### Text block

Joan McAlpine (South Scotland) (SNP)

I will ask a supplementary question on Susan Quinn’s point about speedy access to all the information. There is a huge amount of information, but it is not co-ordinated. Is that a data protection issue? In this day and age, getting the information all in one place should be simple.

Susan Quinn

I do not know whether the issue involves data protection. As Norma Wright said, most local authorities have different computer systems, which have different capacities. In education services, a significant majority, although not all, use SEEMiS Group software for data management. If the entire SEEMiS package is used, it passes information quickly within education services.

There are two sides to the issue: the technology’s capacity and the management systems that local authority departments use to manage their data. One difficulty in making the integrated assessment framework happen was that education services use SEEMiS whereas social work services use SharePoint, and the two systems do not talk to each other. Health services also have their own systems.

Rightly or wrongly, different local authority departments have different data management systems. I suppose that that is the free market. Lots of people present things and say, “This will do what you want it to do.” A system might do what education wants it to do for education but, unfortunately, it might not do what the reporter system wants it to do.

######

#### [What the task requires]
In the transcript above, what system does Susan Quinn say social work services use?

### Exercise data

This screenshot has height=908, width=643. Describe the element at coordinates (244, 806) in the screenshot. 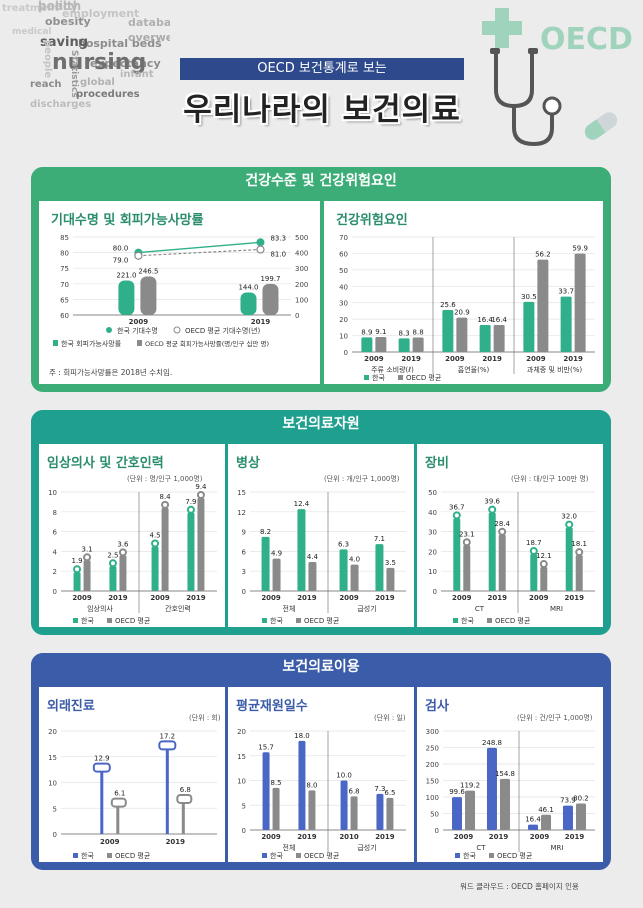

######

#### [Your solution]
SharePoint